Data is moving between secure corporate servers and unregistered personal devices, and even into third-party storage services like DropBox, which makes it difficult to protect sensitive information and leaves it vulnerable to corruption — or worse, leakage to malicious hackers or fraudsters. Corporate data obtained through tablets and smartphones — including employee information, text messages, emails and confidential documents — is incredibly valuable for cyber criminals, and incredibly damaging to organizations and their customers. The threat of mobile data leakage is very real, and a recent Forrester survey found that nearly 40 percent of professionals were concerned about security on their devices.
Despite these risks of personal device use, the enterprise shouldn’t push back, but instead should plan and adapt by instituting new policies that make BYOD not only a productivity driver but a seamless and secure way to create more interconnected workplaces. That means the role of IT must change. IT must become an enabler, and ensure data is secure and available, regardless of where and how it is stored and accessed.
Shockingly, research by technology advocacy group ITIC found that 71 percent of businesses that permitted BYOD had no specific BYOD security or support policies. However, there are immediate steps enterprise decision-makers can take to create businesses that are primed for accommodating personal tablets and other devices without sacrificing business continuity and security. The first measure is to put in place policies and procedures that account for personal devices accessing the company network. These should include regular security audits to ensure mobile-related vulnerabilities are addressed and up to date. Additionally, business continuity plans should be updated to reflect BYOD realities. For example, employees should have an easy way to report when their devices are lost, so that IT can block access to company networks and wipe sensitive data clean.
However, policies and procedures aren’t enough to resolve data protection concerns in the BYOD era. It’s also important for enterprise decision-makers to seek out simple and comprehensive data solutions that help integrate personal device use and traditional IT, without complicating workflows for their employees.
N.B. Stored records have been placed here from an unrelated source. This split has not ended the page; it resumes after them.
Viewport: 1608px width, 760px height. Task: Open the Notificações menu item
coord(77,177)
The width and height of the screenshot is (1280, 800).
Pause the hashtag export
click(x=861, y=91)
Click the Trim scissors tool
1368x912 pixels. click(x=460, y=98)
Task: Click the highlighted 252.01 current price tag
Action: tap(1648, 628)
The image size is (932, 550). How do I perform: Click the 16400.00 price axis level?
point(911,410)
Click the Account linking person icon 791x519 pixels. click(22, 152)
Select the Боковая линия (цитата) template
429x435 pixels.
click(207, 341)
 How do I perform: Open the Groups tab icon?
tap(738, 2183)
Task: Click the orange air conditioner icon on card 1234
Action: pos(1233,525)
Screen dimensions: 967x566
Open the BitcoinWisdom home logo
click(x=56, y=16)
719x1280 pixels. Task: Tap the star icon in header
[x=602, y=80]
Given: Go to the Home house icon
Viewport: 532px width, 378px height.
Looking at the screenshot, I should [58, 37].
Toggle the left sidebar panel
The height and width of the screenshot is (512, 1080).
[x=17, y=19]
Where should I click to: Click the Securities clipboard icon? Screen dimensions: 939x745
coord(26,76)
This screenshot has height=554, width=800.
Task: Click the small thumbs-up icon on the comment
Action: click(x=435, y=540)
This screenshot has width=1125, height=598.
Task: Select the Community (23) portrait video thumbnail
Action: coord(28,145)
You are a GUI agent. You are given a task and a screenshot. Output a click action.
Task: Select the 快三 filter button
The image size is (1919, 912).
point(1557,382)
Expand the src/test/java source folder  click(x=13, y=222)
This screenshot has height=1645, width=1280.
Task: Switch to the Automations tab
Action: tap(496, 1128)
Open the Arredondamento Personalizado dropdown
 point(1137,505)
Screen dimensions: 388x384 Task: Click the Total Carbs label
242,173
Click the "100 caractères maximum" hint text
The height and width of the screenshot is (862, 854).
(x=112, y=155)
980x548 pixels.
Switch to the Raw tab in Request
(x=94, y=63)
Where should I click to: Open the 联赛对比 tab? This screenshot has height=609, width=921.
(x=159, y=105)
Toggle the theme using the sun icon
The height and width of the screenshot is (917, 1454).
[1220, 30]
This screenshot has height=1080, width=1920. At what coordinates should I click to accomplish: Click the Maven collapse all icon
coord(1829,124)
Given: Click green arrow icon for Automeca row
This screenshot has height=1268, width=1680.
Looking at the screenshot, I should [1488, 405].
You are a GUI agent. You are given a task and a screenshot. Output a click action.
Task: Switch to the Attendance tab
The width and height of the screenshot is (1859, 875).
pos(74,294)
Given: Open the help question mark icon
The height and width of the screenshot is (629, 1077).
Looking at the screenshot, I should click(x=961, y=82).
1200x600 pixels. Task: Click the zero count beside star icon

These include mobile device management (MDM) systems, which help IT regulate devices accessing corporate data, and central management tools that monitor all devices connected to the network. Additionally, employees need access to enterprise-friendly file-sharing, storage and collaboration tools, so they aren’t motivated to seek insecure, third-party alternatives like DropBox. Storage, backup and business continuity solutions should all be aligned with BYOD to create a seamless IT environment.
The advantages of BYOD are undeniable. For example, a recent CDW poll found that 84 percent of professionals experienced improved multitasking using tablets, and gained more than an hour in productivity benefits. If tablet and personal device use in general is such an asset to the workforce, enterprises must focus on making BYOD secure. The implication for IT and all enterprise decision-makers is clear: Data must be available, accessible and protected, regardless of where, when and how it is accessed. With that in mind, IT can keep calm and carry on as the tablets come marching in.
Scott Crenshaw is Senior Vice President of Strategy and Chief Marketing Officer at Acronis, a Woburn, Mass., company specializing in data availability, accessibility and protection solutions for physical, virtual and cloud environments.